InternLM / lmdeploy

LMDeploy is a toolkit for compressing, deploying, and serving LLMs.
https://lmdeploy.readthedocs.io/en/latest/
Apache License 2.0
3.53k stars 317 forks source link

[Docs] Where is prefix cache data stored? #1737

Closed josephrocca closed 1 month ago

josephrocca commented 1 month ago

I'm guessing prefix cache is stored in the GPU VRAM. I'm wondering whether it's possible to allocate a percentage of system RAM to store prefix cache? Or would that generally be too slow? I.e. faster to just recompute the data rather than waiting for it to stream from CPU to GPU?

josephrocca commented 1 month ago

Also, as an aside, the docs say:

--cache-max-entry-count to adjust the GPU mem ratio for k/v cache etc.

but this is a bit confusing, and lacking in what I think are important details. TGI has --cuda-memory-fraction and vLLM has --gpu-memory-utilization, and the engine itself will determine how much to allocate to k/v cache, based on how much VRAM is available - this is simple and less confusing. I'm not sure if this approach is compatible with lmdeploy's paradigm, but I'm just mentioning it as a point of comparison.

I eventually found this page: https://lmdeploy.readthedocs.io/en/v0.4.2/api/pipeline.html#turbomindengineconfig but it was a bit hard to find, and I think should be linked from the above-mentioned point in the docs.

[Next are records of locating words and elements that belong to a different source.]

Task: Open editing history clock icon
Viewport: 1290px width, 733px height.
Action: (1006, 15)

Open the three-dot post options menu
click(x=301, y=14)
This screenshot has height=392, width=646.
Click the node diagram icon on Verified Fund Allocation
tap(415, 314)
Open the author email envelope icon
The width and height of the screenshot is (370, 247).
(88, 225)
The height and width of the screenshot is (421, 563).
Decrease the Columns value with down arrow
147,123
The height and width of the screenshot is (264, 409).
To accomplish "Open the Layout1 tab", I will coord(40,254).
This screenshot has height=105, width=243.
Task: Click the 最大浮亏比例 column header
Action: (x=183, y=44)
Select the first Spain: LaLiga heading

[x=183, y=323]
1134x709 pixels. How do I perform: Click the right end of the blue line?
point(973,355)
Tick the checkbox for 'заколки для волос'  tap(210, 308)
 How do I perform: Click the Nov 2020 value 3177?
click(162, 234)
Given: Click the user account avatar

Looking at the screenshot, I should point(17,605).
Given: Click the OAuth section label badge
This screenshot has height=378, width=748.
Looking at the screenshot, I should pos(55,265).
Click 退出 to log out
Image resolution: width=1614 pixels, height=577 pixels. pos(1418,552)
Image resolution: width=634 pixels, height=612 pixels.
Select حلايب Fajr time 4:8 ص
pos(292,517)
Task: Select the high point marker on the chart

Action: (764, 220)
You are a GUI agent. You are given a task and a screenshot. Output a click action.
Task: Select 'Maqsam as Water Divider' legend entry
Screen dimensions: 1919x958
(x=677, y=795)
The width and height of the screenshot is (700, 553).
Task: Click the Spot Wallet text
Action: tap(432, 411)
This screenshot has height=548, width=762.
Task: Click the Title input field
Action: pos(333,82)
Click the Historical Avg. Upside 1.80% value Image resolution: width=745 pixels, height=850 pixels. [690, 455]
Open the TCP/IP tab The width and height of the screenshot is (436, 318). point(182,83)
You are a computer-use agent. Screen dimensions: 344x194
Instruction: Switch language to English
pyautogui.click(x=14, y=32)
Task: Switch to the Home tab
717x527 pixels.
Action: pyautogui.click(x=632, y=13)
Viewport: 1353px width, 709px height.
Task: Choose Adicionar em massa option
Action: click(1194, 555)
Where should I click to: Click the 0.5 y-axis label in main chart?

For lmdeploy versions greater than v0.2.1, it defaults to 0.8, signifying the percentage of FREE GPU memory to be reserved for the k/v cache

I think a new parameter should be added with a more appropriate name. I'm also wondering if it is safe to set this value to 1.0? Or is the default 0.8 to prevent CUDA OOM errors? Or is it for testing on Desktop (non-server) machines where some VRAM must be left for the OS/desktop rendering? If so then it is safe to set it to 1.0 on servers?

zhyncs commented 1 month ago

You may refer to the design and implementation of prefix cache as follows:

design https://github.com/InternLM/lmdeploy/issues/1407#issuecomment-2044203407

implementation https://github.com/InternLM/lmdeploy/pull/1450

The implementation is consistent with the overall design, and subsequent modifications were made based on the review comments in the PR.

I'm wondering whether it's possible to allocate a percentage of system RAM to store prefix cache?

Prefix Cache is a reuse of the existing KV cache blocks, there is no need to do this.

zhyncs commented 1 month ago

the engine itself will determine how much to allocate to k/v cache, based on how much VRAM is available

yep. vLLM uses the profile_run to check if the gpu-memory-utilization is ok.

https://github.com/vllm-project/vllm/blob/c96fc067479453b02e92d9378eeeaebb6b3816de/vllm/worker/worker.py#L135-L154

I have mentioned using a similar approach before. https://github.com/InternLM/lmdeploy/pull/973#issuecomment-1899662058 And in the end, it is still implemented according to ratio * free https://github.com/InternLM/lmdeploy/pull/973#issuecomment-1907553394

I think a new parameter should be added with a more appropriate name.

In fact, it can be a ratio or a count.

https://github.com/InternLM/lmdeploy/blob/735d9a3742f4f52120dc1fd7b8081086e21e8224/src/turbomind/models/llama/BlockManager.cc#L30-L39

josephrocca commented 1 month ago

Thank you very much for the details!

I'm wondering whether it's possible to allocate a percentage of system RAM to store prefix cache?

Prefix Cache is a reuse of the existing KV cache blocks, there is no need to do this.

I'm not sure you mean by "there is no need" - wouldn't it be better to have more cache storage space if VRAM is limited?

For example: Currently with two RTX 4090s, using LLama2 70B, I can store about 32 prefixes in the free VRAM, since the 70B model consumes almost all of the 48GB VRAM. This means that there's a high probability of cache eviction if there are e.g. 100 people using the service.

So if it were possible to use the system/cpu RAM too, that would be awesome, because I have >100 GB of system RAM available, so there would be a lower cache eviction probability for each request.

zhyncs commented 1 month ago

The overhead from using CPU offloading outweighs the benefits. None of the mainstream frameworks have successfully implemented high-performance and effective CPU offloading. It is a low priority at the moment.

josephrocca commented 1 month ago

Ah, I see. Thanks for explaining! I'll close this issue now.